In the copy, include exactly the lines from the one with "Task: Clear the unassigned selection with x" through the end of the data and no others, both ends kept, with every picture left out.

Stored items
========================================================================

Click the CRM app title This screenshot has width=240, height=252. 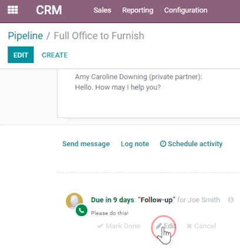click(49, 10)
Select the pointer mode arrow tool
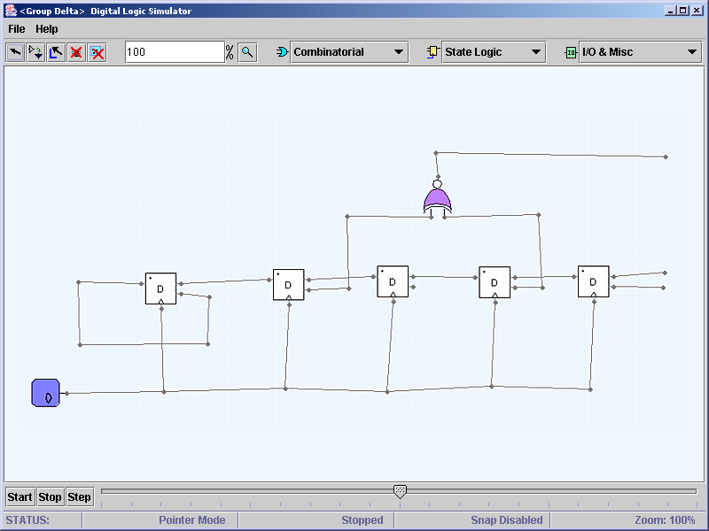Image resolution: width=709 pixels, height=531 pixels. tap(16, 52)
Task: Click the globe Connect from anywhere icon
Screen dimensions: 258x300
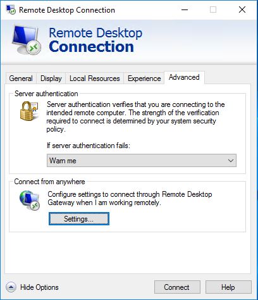Action: click(30, 200)
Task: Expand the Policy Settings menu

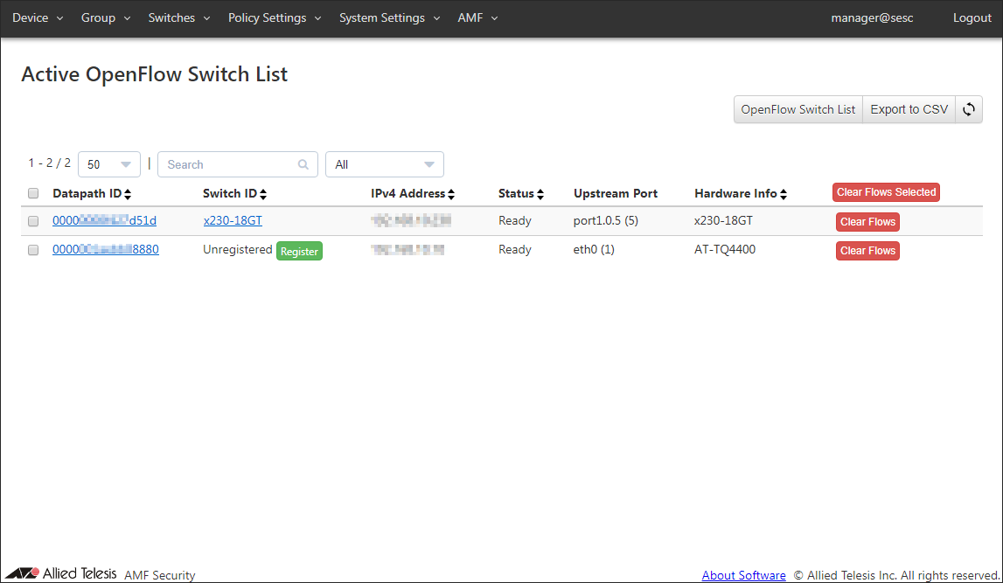Action: pyautogui.click(x=275, y=18)
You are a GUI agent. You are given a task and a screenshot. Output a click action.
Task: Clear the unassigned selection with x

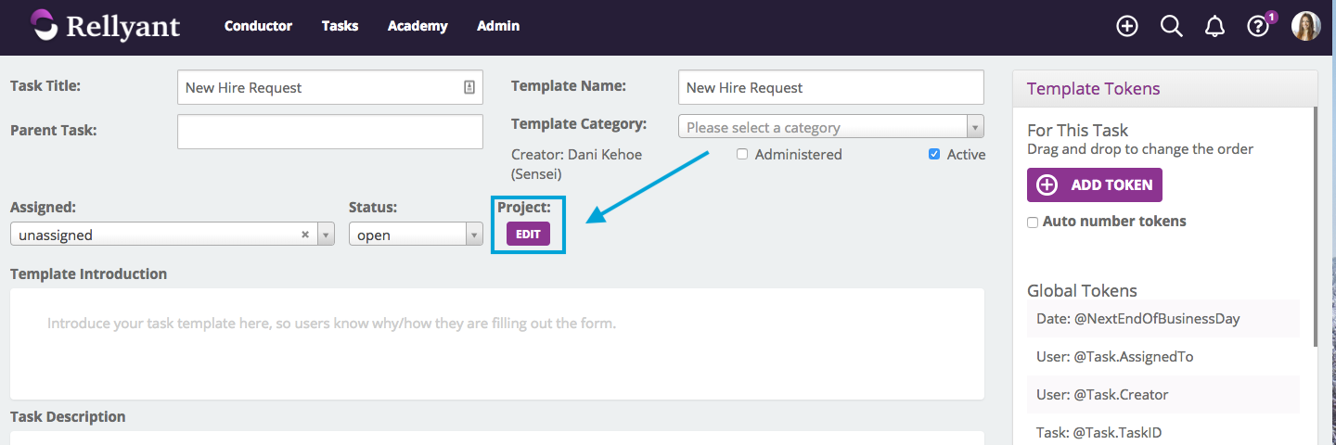(x=305, y=235)
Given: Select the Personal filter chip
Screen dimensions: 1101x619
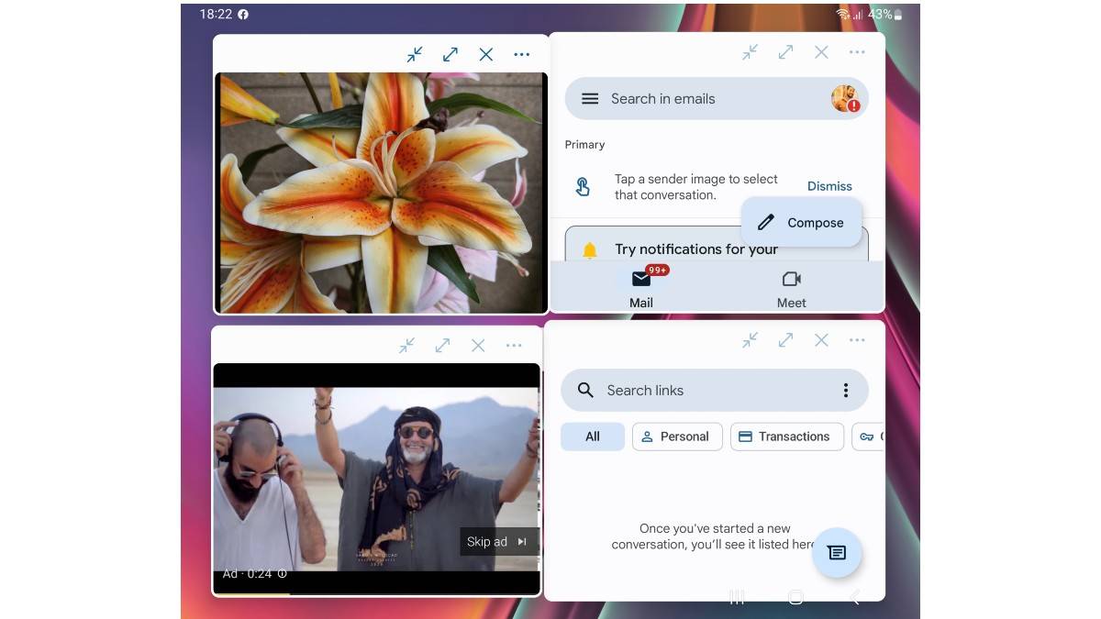Looking at the screenshot, I should (x=677, y=437).
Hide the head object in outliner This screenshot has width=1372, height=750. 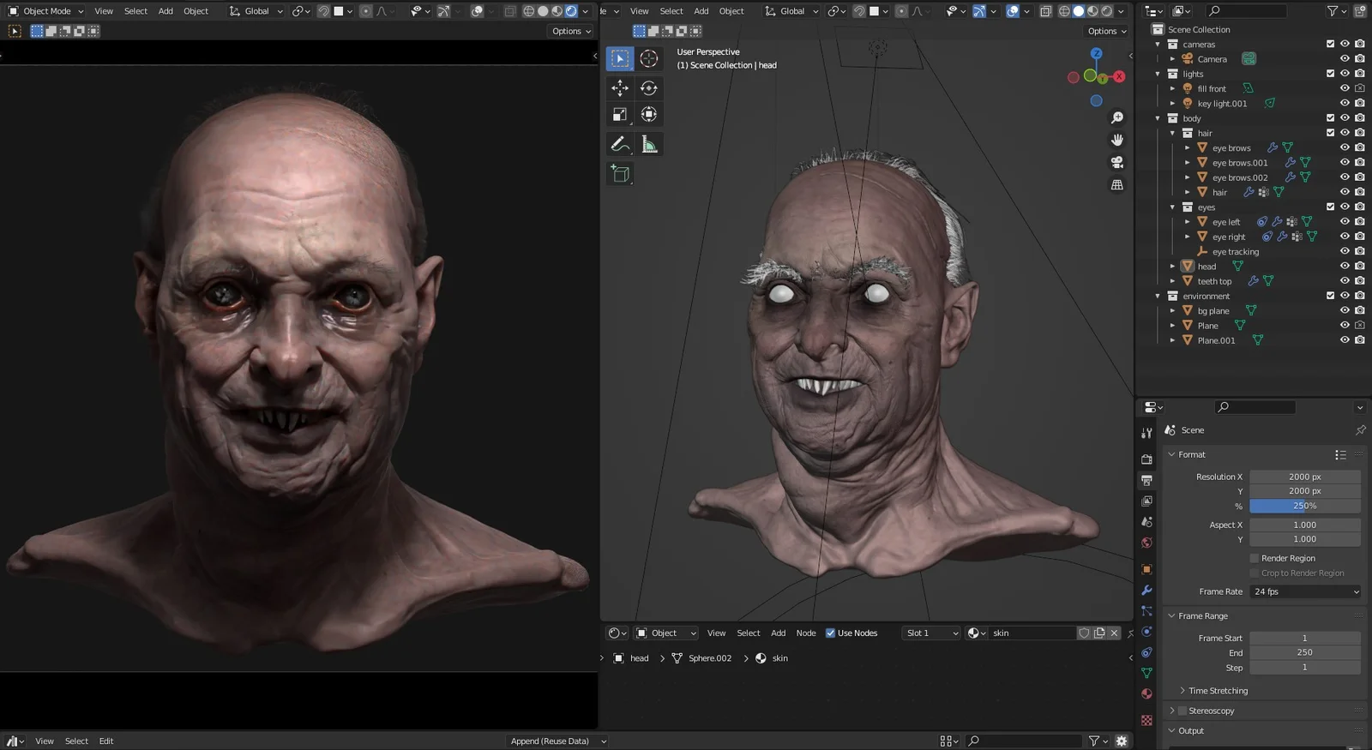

========================================================================

EXERCISE SOLUTION —
Task: Clear the unassigned selection with x

(x=305, y=235)
Given: Select the Personal filter chip
Screen dimensions: 1101x619
Looking at the screenshot, I should (x=677, y=437).
Hide the head object in outliner This screenshot has width=1372, height=750. 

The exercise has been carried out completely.